The rise of Uber, Airbnb, Twitter and the like broke ground by achieving staggering valuations based on a scale-up model; validate that a highly disruptive business has product-market fit; and use private equity funding to rapidly scale the business and pivot to profitability once economies of scale have been achieved.  

This model is not unique to Nutmeg and digital advice; their contemporary in the pension aggregation market, PensionBee, posted losses of £23.7mn in 2021. By my calculations, Nutmeg has now posted losses totalling around £116mn since 2012. But losses are not the full picture under the banner of success in the scale-up ecosystem.

Crunchbase reports that Nutmeg received around $153.6mn (£125mn) across eight funding rounds. Contrast that to the £700mn sale to JP Morgan and investors have got a healthy return. 
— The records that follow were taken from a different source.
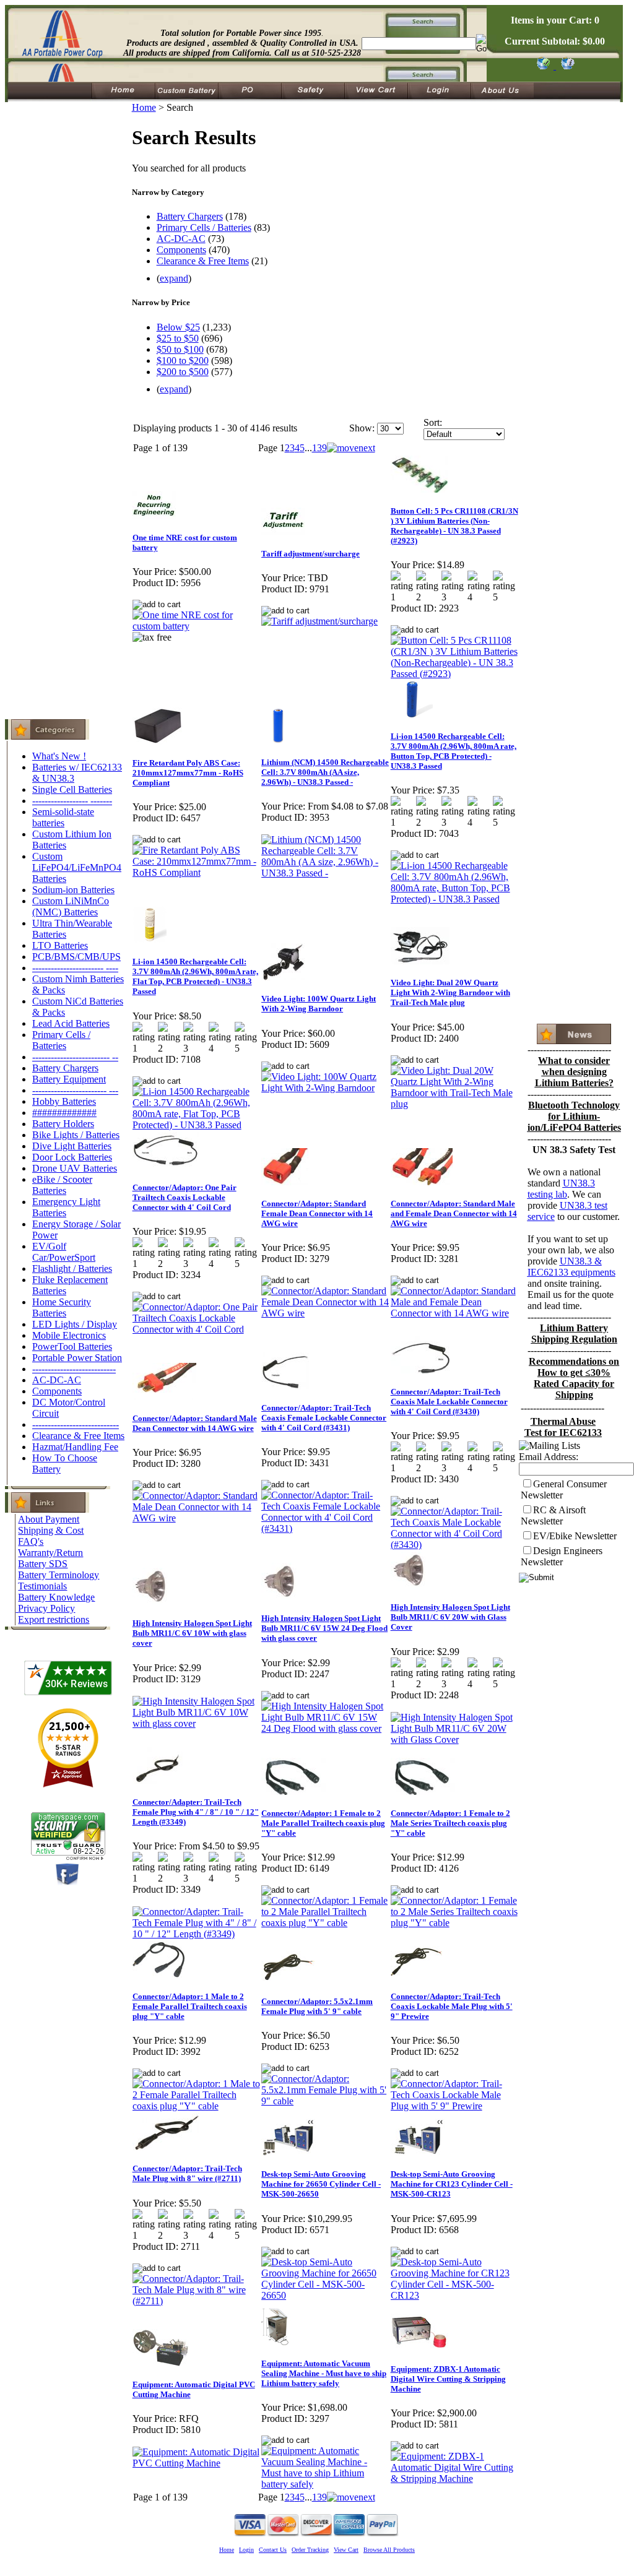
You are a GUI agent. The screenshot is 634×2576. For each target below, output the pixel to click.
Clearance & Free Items (78, 1435)
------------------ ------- (72, 800)
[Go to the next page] (351, 448)
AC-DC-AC (56, 1380)
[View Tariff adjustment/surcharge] (319, 621)
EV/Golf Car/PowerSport (63, 1252)
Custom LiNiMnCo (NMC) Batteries (70, 906)
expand (174, 278)
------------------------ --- (75, 1090)
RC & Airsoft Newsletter (553, 1515)
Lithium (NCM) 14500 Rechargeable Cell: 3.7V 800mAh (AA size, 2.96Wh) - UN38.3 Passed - (325, 772)
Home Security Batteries (61, 1307)
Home (144, 107)
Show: (362, 428)
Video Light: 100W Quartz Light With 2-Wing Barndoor (318, 1003)
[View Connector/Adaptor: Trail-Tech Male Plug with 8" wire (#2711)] (196, 2301)
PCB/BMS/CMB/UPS (76, 956)
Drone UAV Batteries (74, 1168)
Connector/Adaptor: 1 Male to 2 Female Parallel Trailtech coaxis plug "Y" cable (189, 2006)
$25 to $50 (178, 338)
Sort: (432, 422)
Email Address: (548, 1456)
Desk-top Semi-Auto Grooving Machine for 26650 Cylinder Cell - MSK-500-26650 (321, 2183)
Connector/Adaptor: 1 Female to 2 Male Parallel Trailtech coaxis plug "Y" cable (323, 1823)
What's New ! (59, 756)
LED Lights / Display (74, 1324)
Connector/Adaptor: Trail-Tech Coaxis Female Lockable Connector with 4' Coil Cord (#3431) (323, 1417)
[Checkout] (543, 66)
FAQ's (30, 1541)
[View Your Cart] (566, 66)
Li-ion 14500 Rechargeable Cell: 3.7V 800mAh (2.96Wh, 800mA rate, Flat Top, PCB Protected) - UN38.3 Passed (195, 976)
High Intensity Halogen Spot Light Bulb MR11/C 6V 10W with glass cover (192, 1633)
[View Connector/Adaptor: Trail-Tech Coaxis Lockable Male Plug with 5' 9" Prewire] (455, 2106)
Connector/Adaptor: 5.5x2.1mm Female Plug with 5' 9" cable (317, 2006)
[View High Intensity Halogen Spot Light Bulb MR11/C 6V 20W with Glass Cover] (455, 1739)
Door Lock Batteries (72, 1157)
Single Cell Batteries (72, 789)
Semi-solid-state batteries (63, 817)
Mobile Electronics (69, 1335)
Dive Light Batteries (71, 1146)
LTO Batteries (60, 945)
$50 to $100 (180, 349)
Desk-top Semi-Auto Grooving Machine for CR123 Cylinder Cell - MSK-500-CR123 (452, 2183)
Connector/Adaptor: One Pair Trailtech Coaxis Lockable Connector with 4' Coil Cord (184, 1197)
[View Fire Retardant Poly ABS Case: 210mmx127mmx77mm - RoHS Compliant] (196, 872)
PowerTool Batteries (72, 1346)
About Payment (48, 1519)
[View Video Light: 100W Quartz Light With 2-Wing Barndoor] (325, 1088)
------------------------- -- (75, 1057)
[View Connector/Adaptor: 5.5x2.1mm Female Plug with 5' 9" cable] (325, 2101)
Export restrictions (53, 1619)
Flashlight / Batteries (72, 1268)
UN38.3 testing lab (561, 1188)
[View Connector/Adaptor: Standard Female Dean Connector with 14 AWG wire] (325, 1313)
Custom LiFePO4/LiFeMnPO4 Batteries (76, 867)
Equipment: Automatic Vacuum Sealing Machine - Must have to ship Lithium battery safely (323, 2373)
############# (64, 1112)
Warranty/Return (50, 1552)
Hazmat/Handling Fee (75, 1446)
Furthermore, the scale-up model looks to be working for Nutmeg. Nutmeg’s assets under management have begun to grow exponentially. Assets grew by about £500mn a year between 2016-20, before increasing by £1bn in 2021, reaching £3.5bn. Nutmeg is already reporting £4.5bn halfway through 2022.

Client acquisition, often touted as an expensive barrier to scale, has followed a similar curve, growing from around 100,000 in late 2020 to about 140,000 by mid 2021. Turnover may be ‘vanity’ but grew 70 per cent, albeit this is staggering in the context of a 28 per cent growth in losses.

I commented in 2018 that digital wealth or robos look to be holding a strong hand just so long as they can stay in the game long enough to reap the potential rewards.